A hora do recreio, para eles, é de libertação, pois existe por ali muita
energia contida a necessitar de se libertar. Só que a chuva,
persistente, não tem ajudado, e o tempo de intervalo acaba por se
desenrolar dentro da sala de aula, onde os constrangimentos, para quem
se pretende soltar, são vários. E os conflitos tornam-se mais
frequentes, às vezes quase sem se saber porquê, preocupando quem tem o
dever de educar.
Ontem à tarde, quando lhes distribuí uma folha branca, a maior parte
pensou, com agrado, que iriam desenhar. E estranharam, é claro, quando
lhes disse para amarrotarem a folha. Perante o olhar interrogativo e
expectante, repeti o convite. E mais: podiam amarrotá-la, mas com uma
condição, não a podiam rasgar.
Olhavam uns para os outros, ainda incrédulos com tal convite, mas o som
do amarrotar das folhas começou a fazer-se ouvir. Timidamente, no
início, mas lá os convenci que aquilo era mesmo a sério. E incentivei-os
ainda mais. Se quisessem, até podiam pisar a folha, mas sempre com a
condição de não a rasgar.
Alguns começaram a soltar-se, amarrotando com prazer. E riam. Às tantas,
soltas as amarras, o som do amarrotar dominou a sala, mas nem todos se
atreveram a pisar a folha, apenas três ou quatro o fizeram.
Passada a euforia, disse-lhes para tentarem colocar a folha como lhes tinha sido entregue. Sem a rasgarem, reforcei.
Desdobraram, alisaram, mas as folhas nunca ficavam direitas. Voltaram a
tentar. E, por mais que se esforçassem, a folha ficava sempre engelhada.
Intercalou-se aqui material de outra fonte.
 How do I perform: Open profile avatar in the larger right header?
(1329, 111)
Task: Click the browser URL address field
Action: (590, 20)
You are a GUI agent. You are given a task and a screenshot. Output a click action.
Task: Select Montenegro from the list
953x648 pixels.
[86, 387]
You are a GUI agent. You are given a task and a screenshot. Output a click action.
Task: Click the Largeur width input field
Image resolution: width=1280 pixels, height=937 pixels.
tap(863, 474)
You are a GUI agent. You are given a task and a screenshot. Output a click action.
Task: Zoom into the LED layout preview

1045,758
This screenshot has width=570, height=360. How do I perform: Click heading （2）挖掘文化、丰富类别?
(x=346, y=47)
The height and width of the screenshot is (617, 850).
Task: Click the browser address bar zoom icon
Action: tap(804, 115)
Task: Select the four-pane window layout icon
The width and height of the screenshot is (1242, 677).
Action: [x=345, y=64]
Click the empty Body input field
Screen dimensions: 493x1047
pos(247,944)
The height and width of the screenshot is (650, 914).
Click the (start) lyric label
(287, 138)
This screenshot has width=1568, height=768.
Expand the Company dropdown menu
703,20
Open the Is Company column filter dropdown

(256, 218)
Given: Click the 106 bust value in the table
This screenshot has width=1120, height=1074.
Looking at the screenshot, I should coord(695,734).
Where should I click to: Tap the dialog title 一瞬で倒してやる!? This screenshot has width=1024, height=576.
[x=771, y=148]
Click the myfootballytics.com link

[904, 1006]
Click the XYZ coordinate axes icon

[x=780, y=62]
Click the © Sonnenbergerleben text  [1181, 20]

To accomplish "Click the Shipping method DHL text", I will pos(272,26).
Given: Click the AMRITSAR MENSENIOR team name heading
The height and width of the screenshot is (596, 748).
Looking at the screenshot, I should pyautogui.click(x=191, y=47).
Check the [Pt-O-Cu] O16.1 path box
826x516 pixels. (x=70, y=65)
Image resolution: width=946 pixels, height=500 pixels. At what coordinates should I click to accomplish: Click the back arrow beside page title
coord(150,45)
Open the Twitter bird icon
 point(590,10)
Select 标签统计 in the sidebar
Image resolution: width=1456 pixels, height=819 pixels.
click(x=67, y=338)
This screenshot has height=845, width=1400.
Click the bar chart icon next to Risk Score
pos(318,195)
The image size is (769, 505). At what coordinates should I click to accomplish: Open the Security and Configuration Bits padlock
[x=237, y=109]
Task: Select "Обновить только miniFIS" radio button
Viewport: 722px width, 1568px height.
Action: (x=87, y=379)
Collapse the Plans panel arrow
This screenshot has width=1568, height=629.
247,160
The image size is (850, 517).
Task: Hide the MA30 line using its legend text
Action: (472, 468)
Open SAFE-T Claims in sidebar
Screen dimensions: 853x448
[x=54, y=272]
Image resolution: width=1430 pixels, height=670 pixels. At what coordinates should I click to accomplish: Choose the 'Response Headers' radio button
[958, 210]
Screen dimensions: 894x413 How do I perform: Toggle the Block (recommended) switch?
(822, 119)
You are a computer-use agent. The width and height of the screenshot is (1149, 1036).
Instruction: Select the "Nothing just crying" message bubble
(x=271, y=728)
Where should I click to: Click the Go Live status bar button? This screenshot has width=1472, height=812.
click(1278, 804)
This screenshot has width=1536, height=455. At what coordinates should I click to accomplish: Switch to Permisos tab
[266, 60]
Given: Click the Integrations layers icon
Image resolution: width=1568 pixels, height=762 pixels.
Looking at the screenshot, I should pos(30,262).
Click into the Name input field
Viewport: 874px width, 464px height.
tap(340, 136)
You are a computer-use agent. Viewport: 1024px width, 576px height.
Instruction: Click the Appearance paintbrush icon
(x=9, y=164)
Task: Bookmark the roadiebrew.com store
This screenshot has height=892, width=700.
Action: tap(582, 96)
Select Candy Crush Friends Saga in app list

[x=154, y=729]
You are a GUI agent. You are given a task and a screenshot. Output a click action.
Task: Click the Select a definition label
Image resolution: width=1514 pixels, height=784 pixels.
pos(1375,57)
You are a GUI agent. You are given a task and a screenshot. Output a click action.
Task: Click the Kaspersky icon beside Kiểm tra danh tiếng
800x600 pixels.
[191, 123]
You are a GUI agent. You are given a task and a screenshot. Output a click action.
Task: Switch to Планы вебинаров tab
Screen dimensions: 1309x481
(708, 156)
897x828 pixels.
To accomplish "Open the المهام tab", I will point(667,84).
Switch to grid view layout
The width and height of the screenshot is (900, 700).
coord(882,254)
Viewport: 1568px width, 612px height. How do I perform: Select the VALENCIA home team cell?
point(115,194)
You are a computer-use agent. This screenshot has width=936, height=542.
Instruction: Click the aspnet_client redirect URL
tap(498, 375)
Foi então que lhes disse que a folha era como uma pessoa, podia muito
bem ser um deles. Silêncio na sala. E disse-lhes mais. Quando magoamos
alguém, quando ofendemos, quando gozamos, essa pessoa fica amachucada,
cheia de marcas, tal como a folha que tinham à sua frente. Podíamos
tentar remediar a situação, mas as coisas nunca mais seriam as mesmas,
as marcas ficavam para sempre.
O silêncio era agora maior. Um ou outro ainda titubeou, mas eles começavam a interiorizar. E perceberam.
No final, perante a questão do que fazer com as folhas, disse-lhes que
tínhamos que as aproveitar, pois a vida tem que continuar. E, mais que
nunca, o seu semblante foi de aprovação.